見る人が見れば、東京にもかなり城があったのですね~。
たとえば、港区虎ノ門は起伏のある土地ですが、やはり城があったらしい。
世田谷城や渋谷城は知っていましたが、この本で読んではじめてその存在に気づいた城も少なからずありました。
この本を読んでいて、青梅のあたりに、まだ訪れていない城がいくつかあることに気づいたんですよ。
しかも、写真で見る限り、かなり遺構がしっかり残っているみたい。
青梅といえば、何度か訪れた場所。
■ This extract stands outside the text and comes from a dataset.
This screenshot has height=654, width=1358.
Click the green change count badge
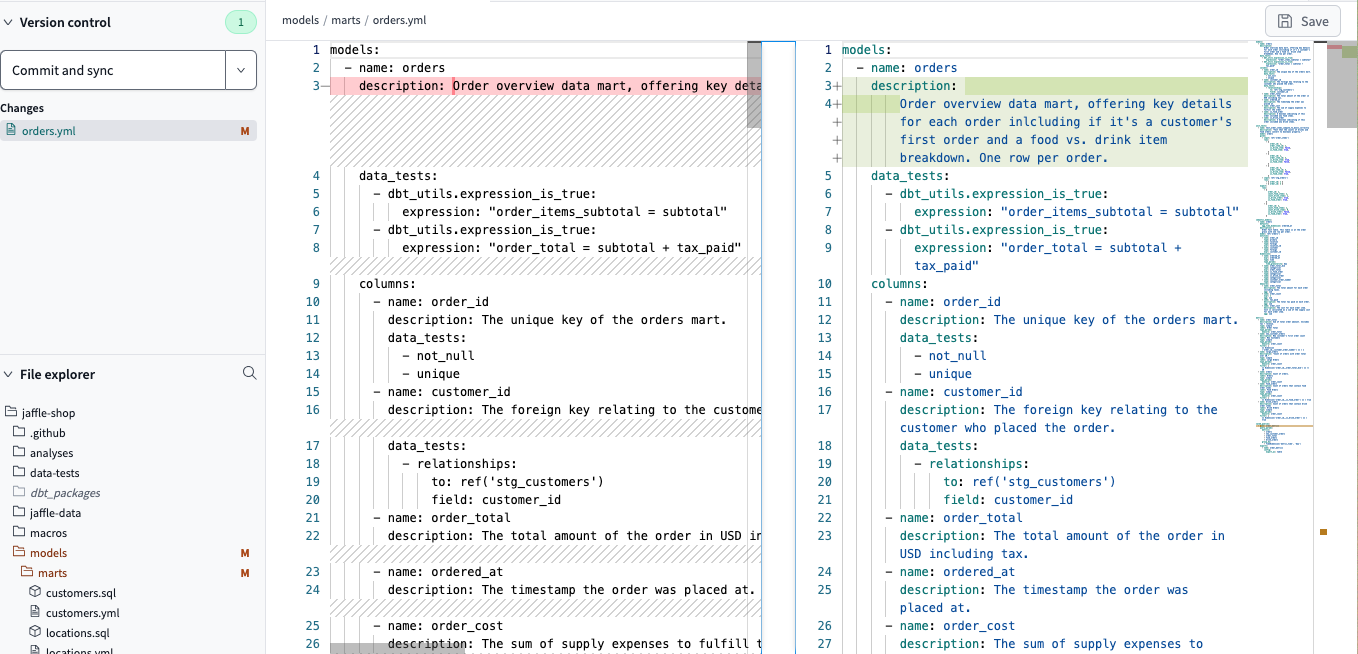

地図で見る限り、その100メートル近くまで接近していながらスルーしてしまった城跡があったのでした。
これはリベンジを果たさなければならない、と、花粉が飛び交っていた2月末、まだ見ぬ東京の古城探検に出かけたのです。(← 古いネタですいません…)
スタートは八高線の金子駅ですな。
立川から八高線に乗って駅で降りたら、なんと小宮駅でしたぁぁぁぁ~
一度も来たことがない駅なのに、なんか前に来たことがある駅だと思ったら
なんと、立川で逆方向へ向かってしまったのでした。しかも、降りて駅前を歩き出すまで気がつかないとは…トホホ
せっかく、立川まで最安ルートで入ったのに。
花粉症で頭の中が相当いかれていたのですな。
再度、金子駅に向かい、今度は地図にそって霞川沿いの道を歩きます。
「城巡礼 諸行無常東京48カ所めぐり」を見ると、行き方についての詳しい記述があるので、今度は迷わず、最初の目的地「今井城」へと到着しました。
住宅地の中に、忽然と土塁が現れるのはおお~と思いますね。
もっとも、今井城からしたら、勝手に周りに住宅が建ち並んだ、ということなのでしょうけど。
城跡の広さは、約8,500平方メートルというからそれほど広くはない。城というより館のイメージでしょうか。
今井城は鎌倉時代の武将、今井四郎左衛門経家の子孫が代々居城としていたそうな。
発掘調査の結果からも、室町から戦国時代の中世城郭のあとだと解説板には書かれていました。
館と書きましたが、その縄張りや高くて広い幅を持つ空堀は、十分城ファンをうならせる規模です。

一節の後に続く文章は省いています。